A report published by Research and Markets finds that the global market for EDA Tools is projected to grow from $13.1 billion USD in 2022 to $30.1 billion by 2030, registering a compound annual growth rate (CAGR) of 11 percent in the forecast period 2022-30.
Investorideas.com recently spoke to Danny Rittman, CTO of GBT Technologies Inc., who explained Magic2 and its potential significance against the backdrop of the current chip market.
“The Magic2 EDA tool suite is a package of software patents and IP that we developed, particularly for creating the next generation of microchips,” Rittman said. “As you know, microchips are becoming more complex, so designing, verifying and manufacturing [them], even though we may take them for granted with their being in phones, computers etc., is becoming harder for engineers. So, we provide technology and IP to ease the design of these chips and to increase and advance productivity.”
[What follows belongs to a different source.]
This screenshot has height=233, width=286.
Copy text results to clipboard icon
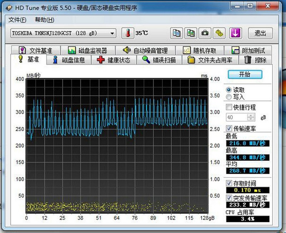click(176, 33)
Concurrent with Magic2’s announcement was news that Epsilon, GBT’s Reliability Verification (RV) Software tool for real-time analysis and Auto-Correct of integrated Circuits Reliability issues, has received patent approval. Epsilon is also one of the eight announced tools that comprise the Magic2 suite. Rittman described how Epsilon aids and assists in the design process.
“Epsilon is targeting the electrical side of the chip,” he said. “Every chip has to obey some electrical constraints, such as the amount of current running in the wires and how much it’s going to heat. All of these factors affect the chip’s performance, how fast it can be, its lifespan, etc. This is an area we call reliability verification (RV) and Epsilon is an RV tool that measures in real time the reliability of a chip during the design phase. So, if an engineer is designing a chip, very quickly he or she can judge a wire on the screen and if the wire doesn’t pass – say it’s too thin for a current – it will be highlighted in red, similar to how word processors will highlight a typo.”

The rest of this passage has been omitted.